2022-11-20 21:40:16 | ミュージカル
今日は、宙組東宝千秋楽ライブビューイングを観てきました。

ぶっちゃけ書くね、音響が悪かったね。これは映画館ではなく音を届ける側に問題があったと思う。

本来ならば、役者の声は音響効果を伴って聞こえてこないといけないのに、生徒の声をそのまま拾うだけだったので、オーケストラの音がBGMにしか聴こえてこなかった。

ずっとライブビューイング用のマイクが音響効果を伴った生徒の声とオーケストラの音をキャッチして映画館に届けてくれているものだと思っていたが、劇場のマイクから直接映画館に届けている感じだった。

残念なことに、コーラスでは口パクなのが丸分かりだった。オーケストラや音響効果で個々の声がかき消されているもんだと思っていたのに、そもそも声を出していなかったとは…。ま、どこかで喉を休めないといけないのは分かるが…。
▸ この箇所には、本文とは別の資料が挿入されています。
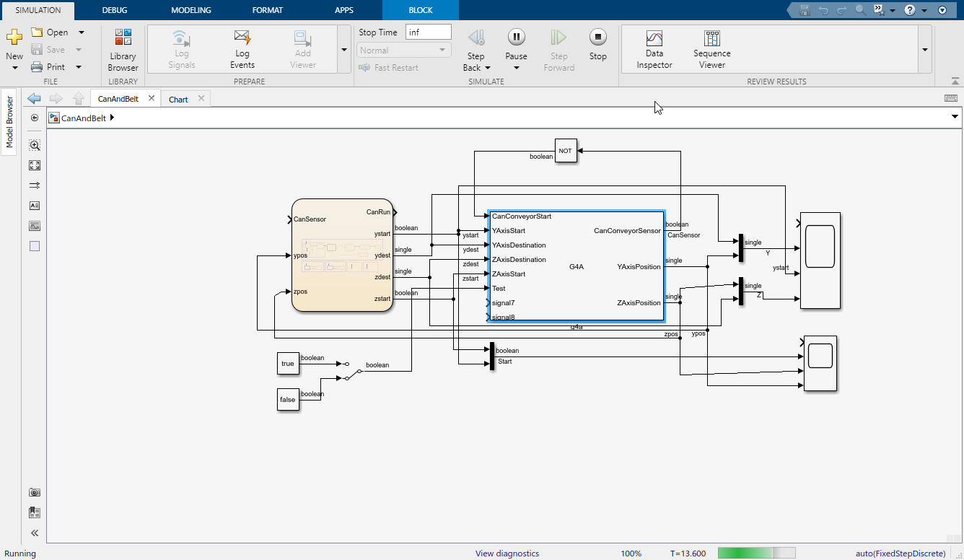
Task: Click the Fit to View icon
Action: point(35,165)
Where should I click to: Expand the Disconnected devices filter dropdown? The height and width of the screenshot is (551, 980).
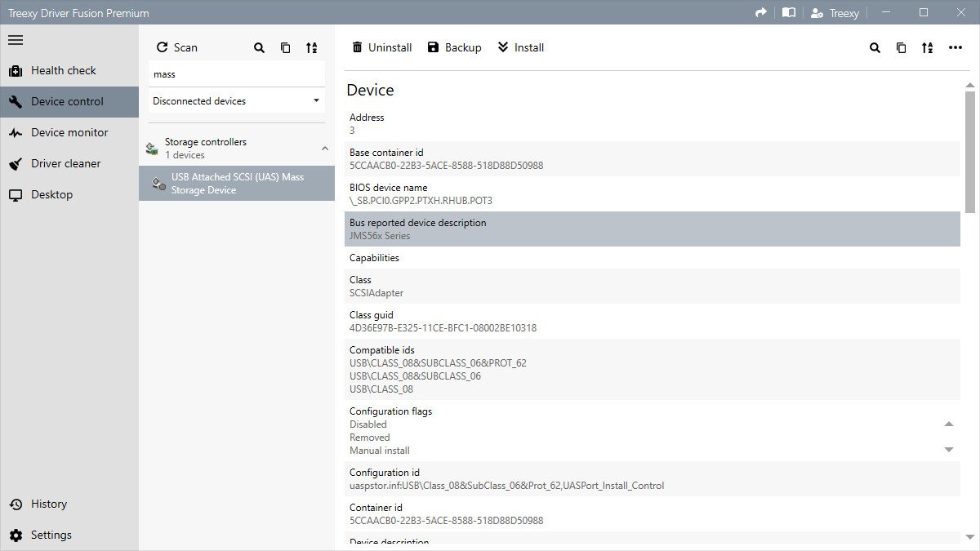[x=315, y=100]
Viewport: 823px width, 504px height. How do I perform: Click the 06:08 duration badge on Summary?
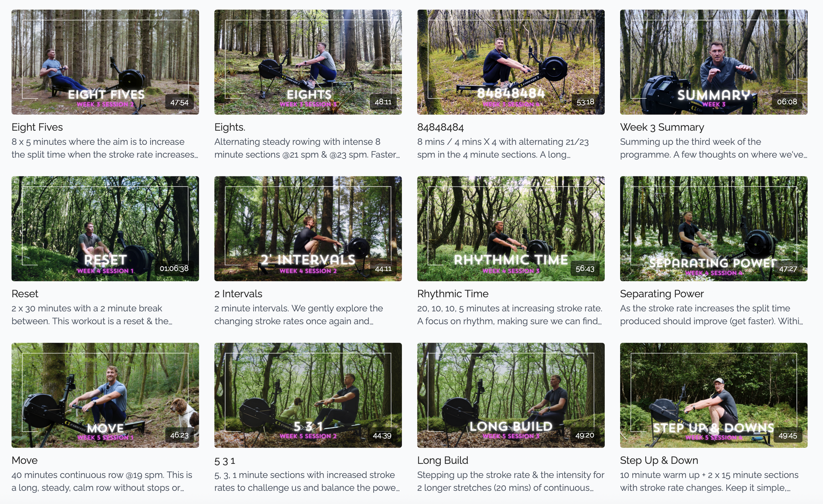coord(787,102)
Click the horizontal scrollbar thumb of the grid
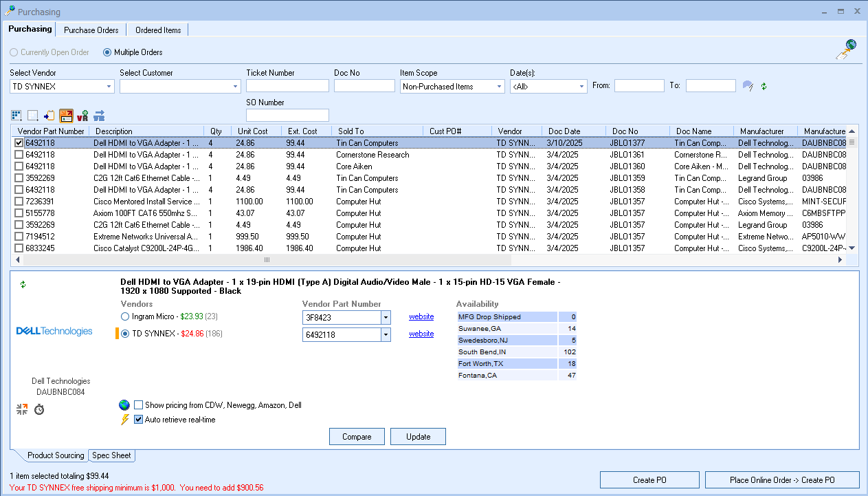This screenshot has width=868, height=496. click(x=267, y=260)
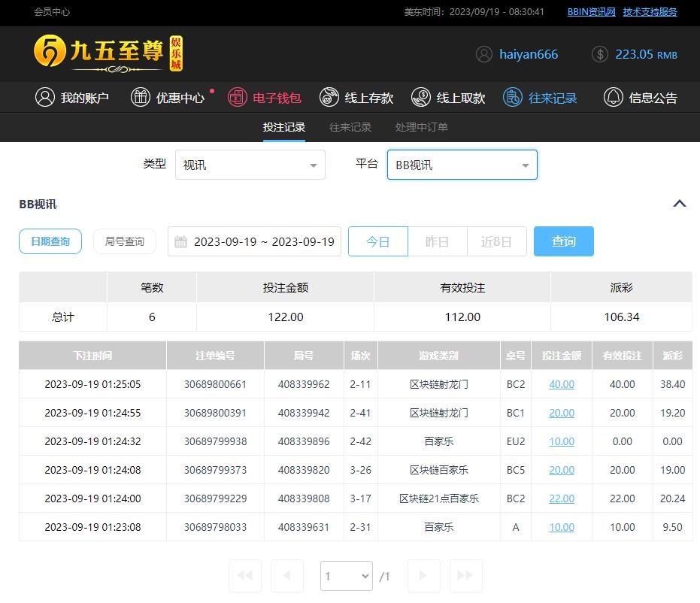Open the 平台 dropdown showing BB视讯
Viewport: 700px width, 603px height.
click(462, 165)
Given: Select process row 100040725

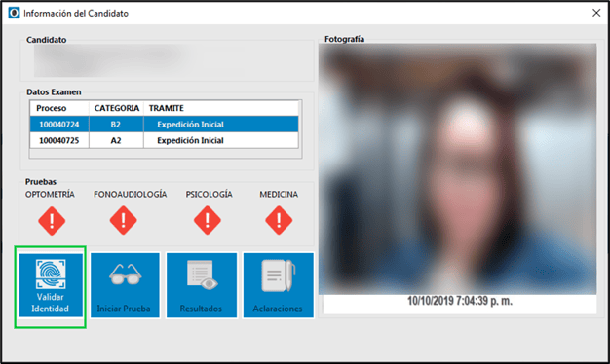Looking at the screenshot, I should (x=164, y=140).
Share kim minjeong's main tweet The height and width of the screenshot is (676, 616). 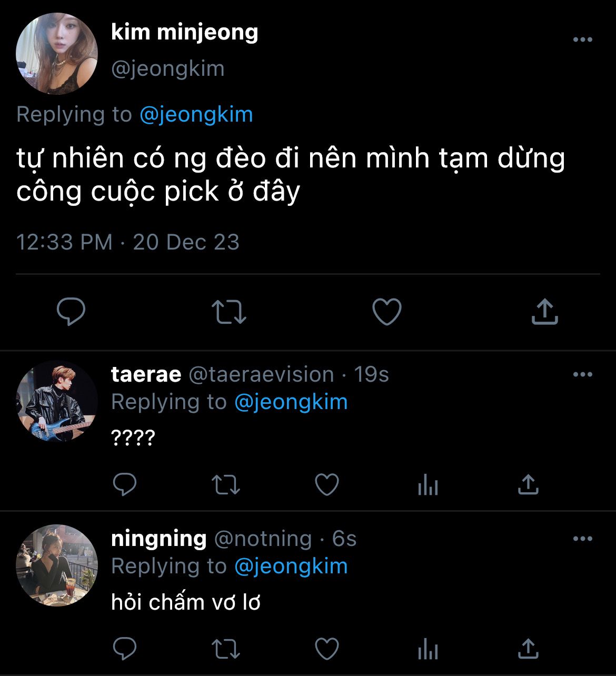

しかも発声や歌声の乱れも目立つし、何よりオーケストラと歌声が一体になってないので、全く臨場感がなかった。コーラスも全く迫力がなかった。

コーラスの宙組と謳われているが、今日のライブビューイングを観る限りでは、音響さんの努力と言わざるを得ないね。

あと、カメラワークが露骨。っていうかある意味計算し尽くされたカメラワークと言えるかも。誰を映して誰を映さないか劇団の意向が読めるカメラワークだった。ぶっちゃけ、見たい生徒がいたのに見事にフレームアウトしていた。

劇場では、音響効果だけでなく音量を上げたりなど、音響スタッフさんが作品を盛り上げる力になっているのをまざまざと感じるライブビューイングでした。

今回の音響で気付いたのが、留依蒔世君は如何に歌ウマさんなのかもよく分かった。音響効果がなくても全然歌も声もブレない。声量はあるわ聞き取りやすいわでもう完璧だった。

蒔世君の歌を聞いて、カルロッタ、ゾフィ、マダム・ヴォルフ、マダム・テナルディエなど名脇役の名曲が脳内リフレインしまくった。これからも是非ともミュージカル界で高らかに歌い上げて貰いたい!

そして今日は、この10日間で観た作品の感想を手短に書きます。

キンキーブーツ2回目観てきました。今度は1階席で。

いやいやいやいやいやいや、2回目も超ノリノリ!めちゃくちゃ楽しかった!

最高に素晴らしかった!!

1階席だからいかに城田ローラが大きいのかがよく分かる!他のキャストとの身長差のギャップがより作品を高める。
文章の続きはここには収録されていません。